• RECORDS FOR THIS TASK
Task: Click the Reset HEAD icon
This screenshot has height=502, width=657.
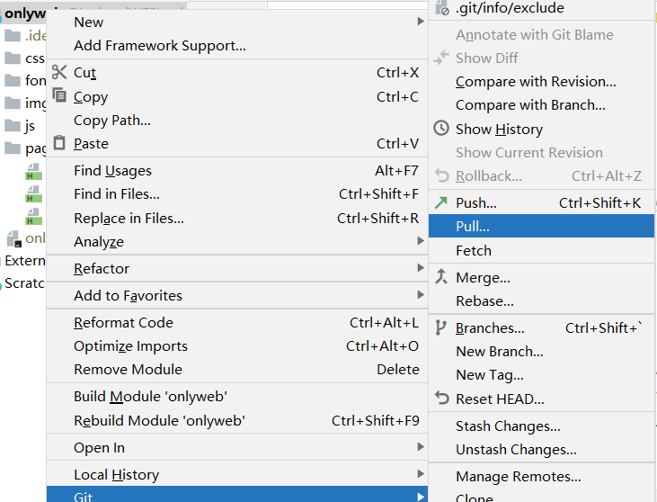Action: click(x=440, y=398)
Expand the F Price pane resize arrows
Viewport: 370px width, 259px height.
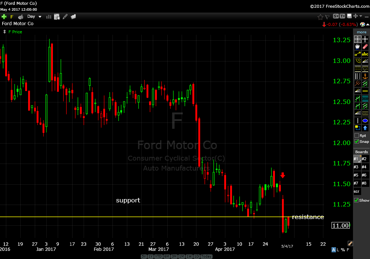[4, 32]

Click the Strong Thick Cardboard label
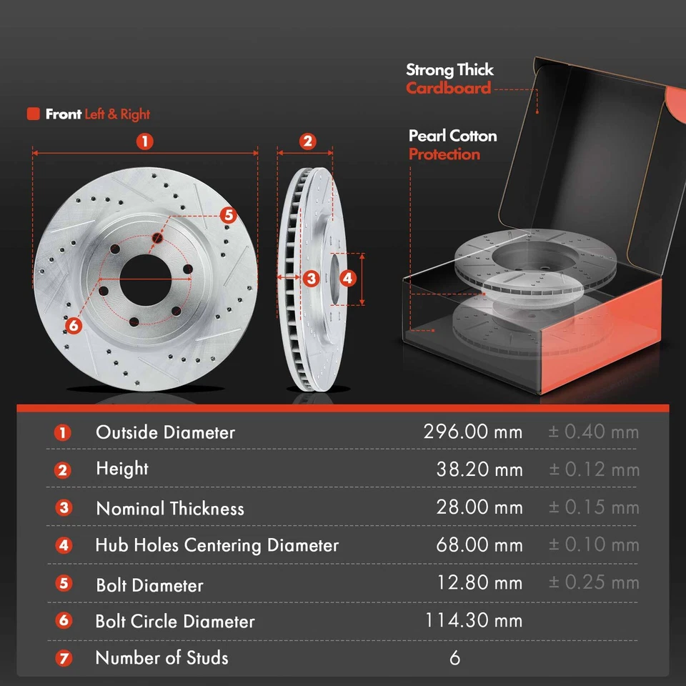point(449,79)
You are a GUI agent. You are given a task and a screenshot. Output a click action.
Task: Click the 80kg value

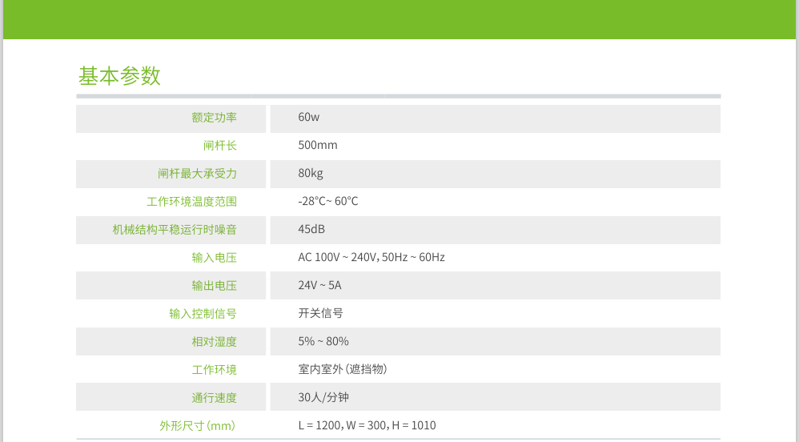coord(311,174)
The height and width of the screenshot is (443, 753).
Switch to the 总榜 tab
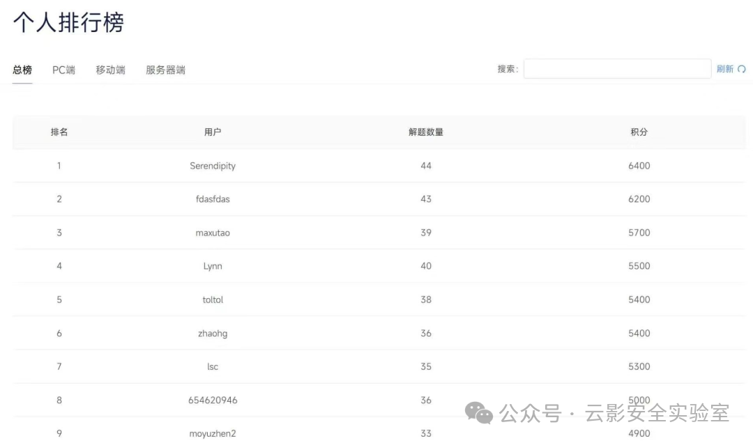[22, 70]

• TO DO
Once more, please print the whole listing exactly, omitting each image.

• WRITTEN RESPONSE
Task: Click the Reset HEAD icon
This screenshot has height=502, width=657.
Action: click(x=440, y=398)
Expand the F Price pane resize arrows
Viewport: 370px width, 259px height.
[4, 32]

Click the Strong Thick Cardboard label
point(449,79)
You are a GUI agent. You are given a task and a screenshot. Output a click action.
Task: Click the 80kg value

coord(311,174)
The height and width of the screenshot is (443, 753).
Switch to the 总榜 tab
[22, 70]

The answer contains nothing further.